** start **
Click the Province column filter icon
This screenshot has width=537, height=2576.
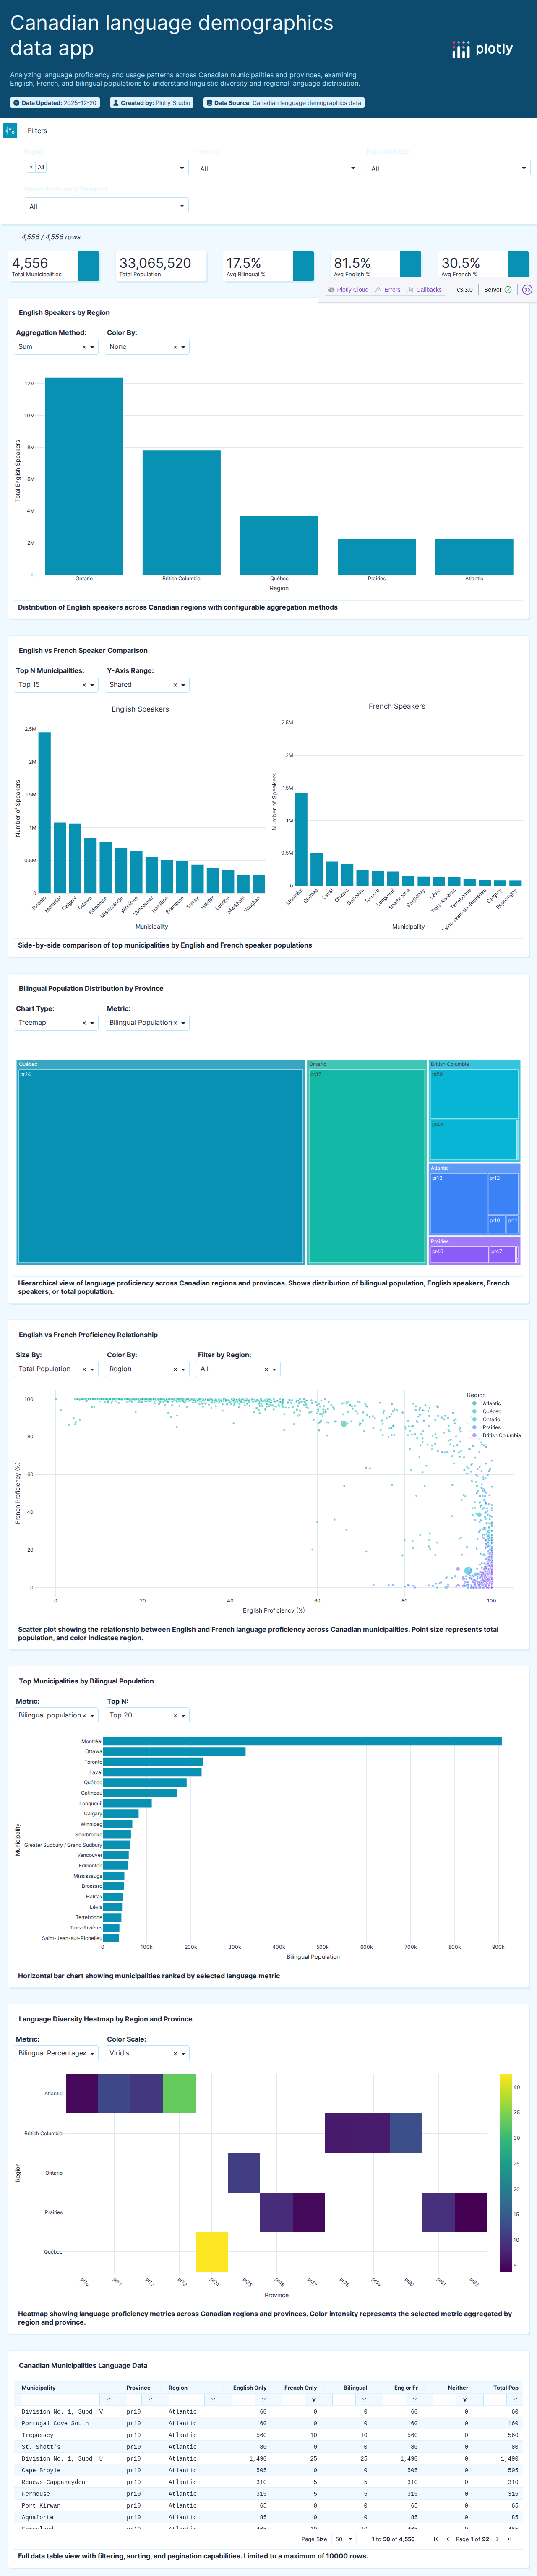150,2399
** end **
** start **
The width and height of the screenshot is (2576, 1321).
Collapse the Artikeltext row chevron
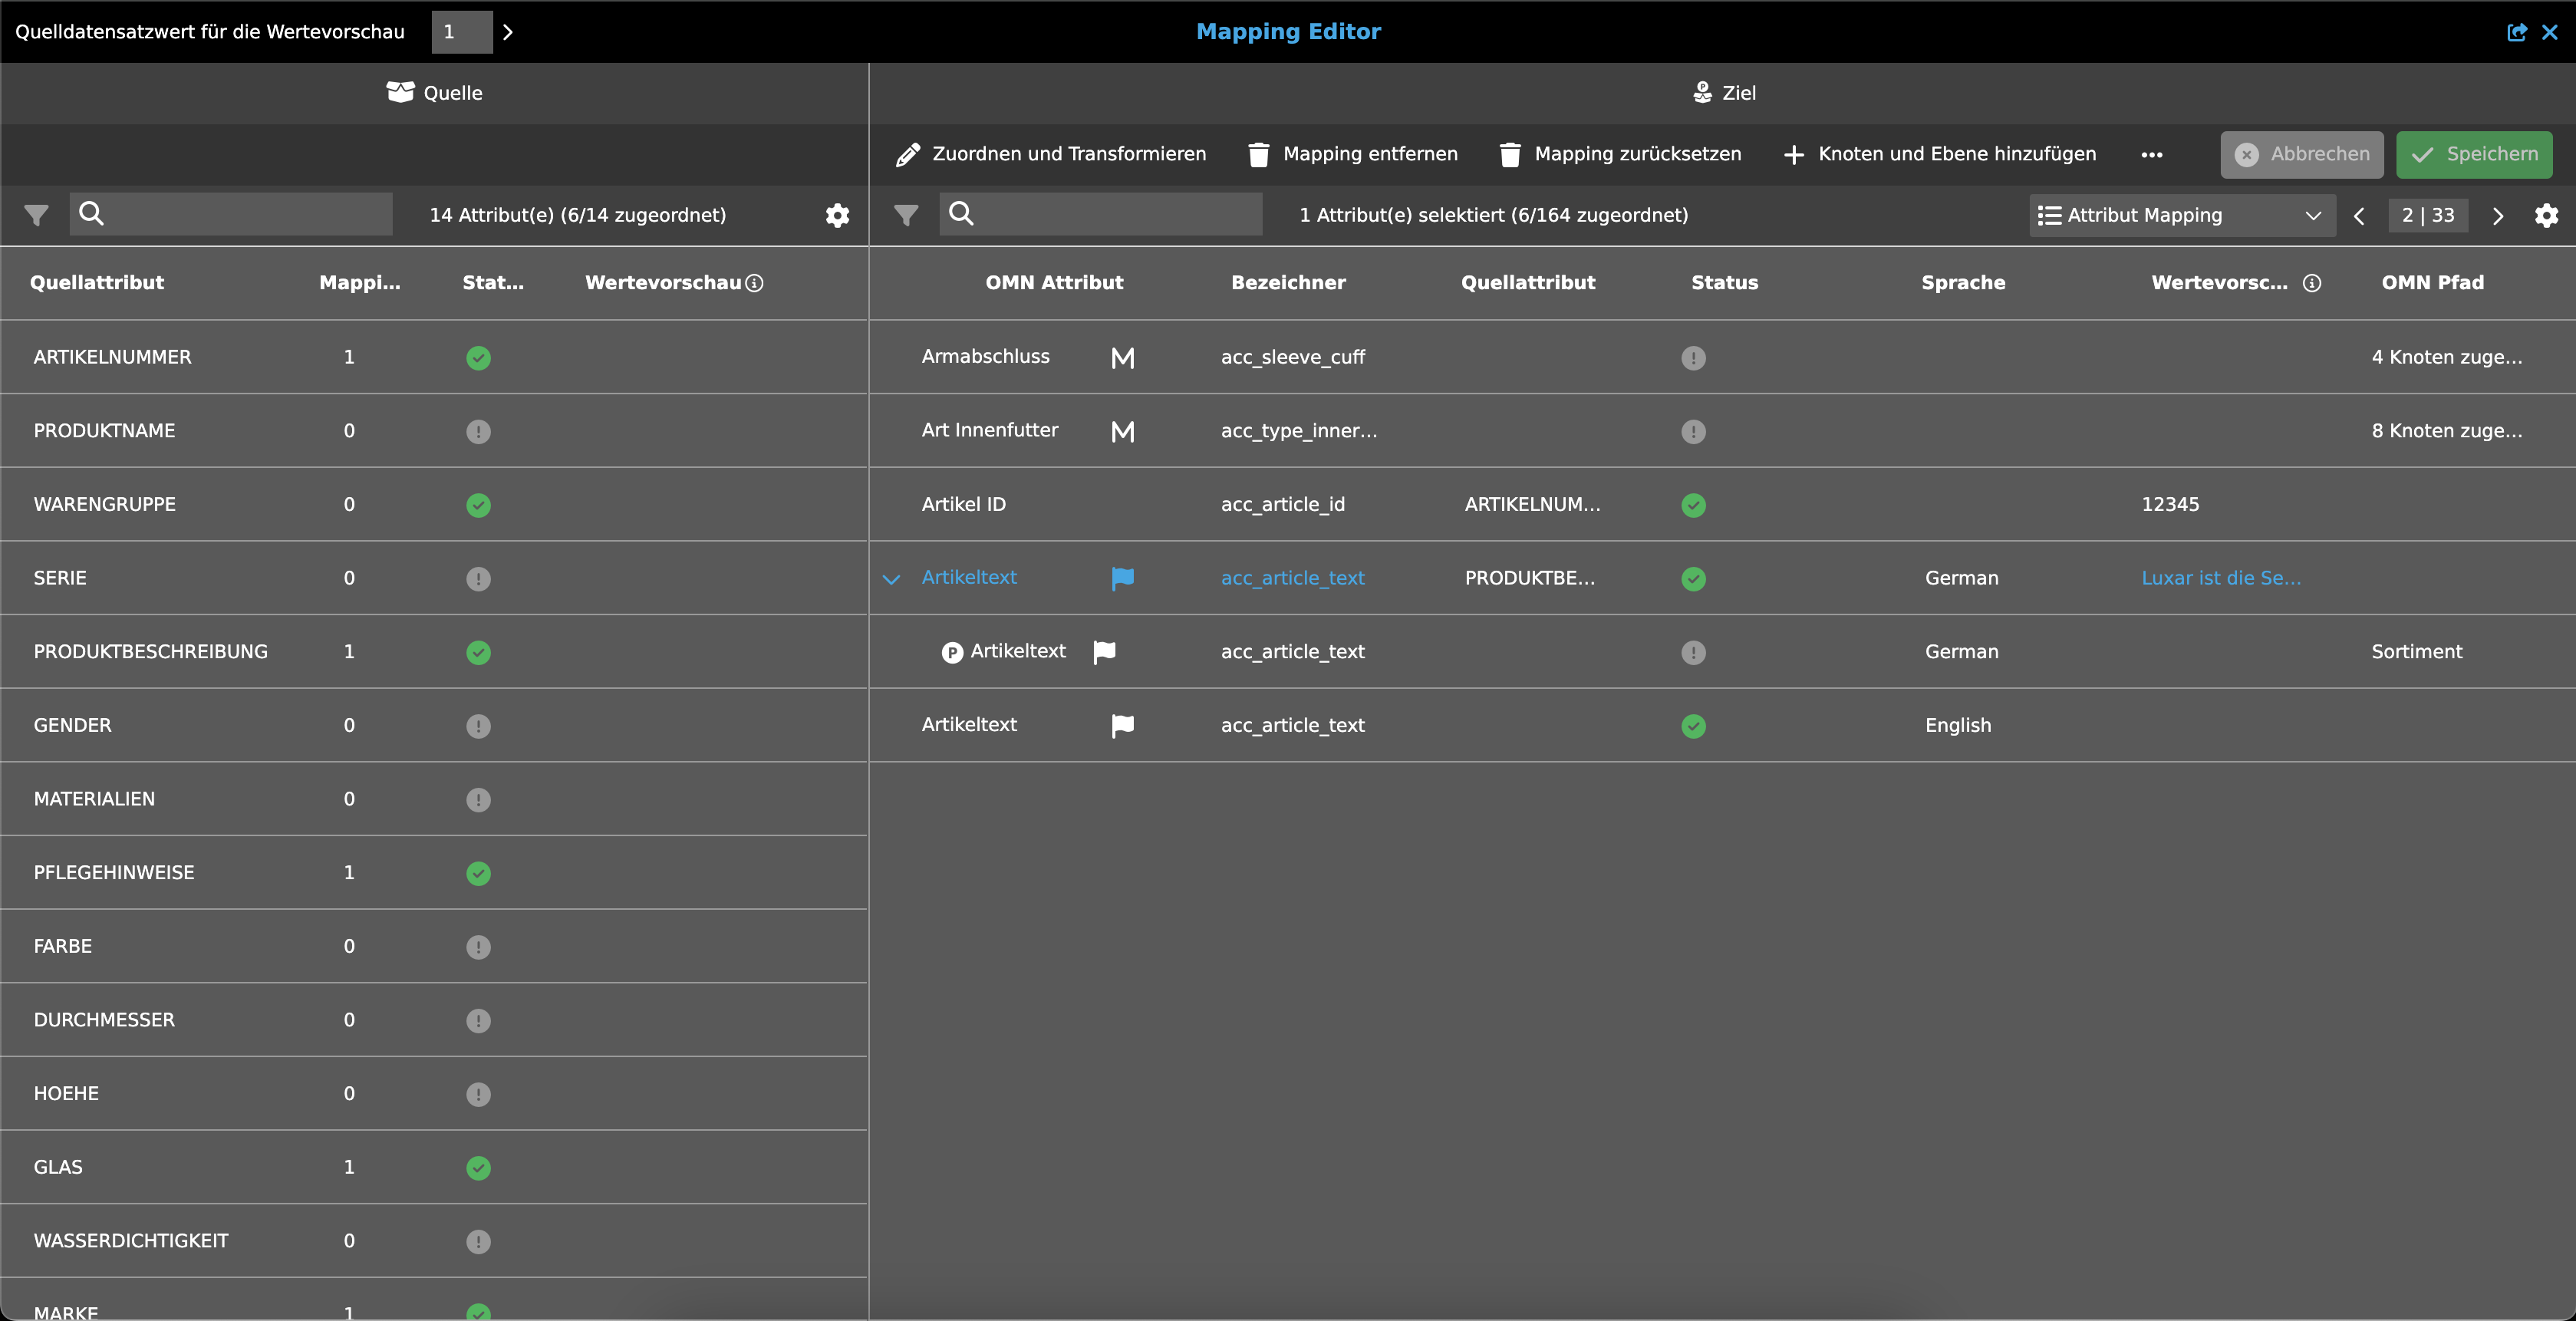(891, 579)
** end **
**WHAT THIS TASK INVOLVES**
Identify each line of the records above that contains the string "width" and copy those lines in full. Case counts.

**EXERCISE OUTPUT**
This screenshot has width=537, height=2576.
The width and height of the screenshot is (2576, 1321).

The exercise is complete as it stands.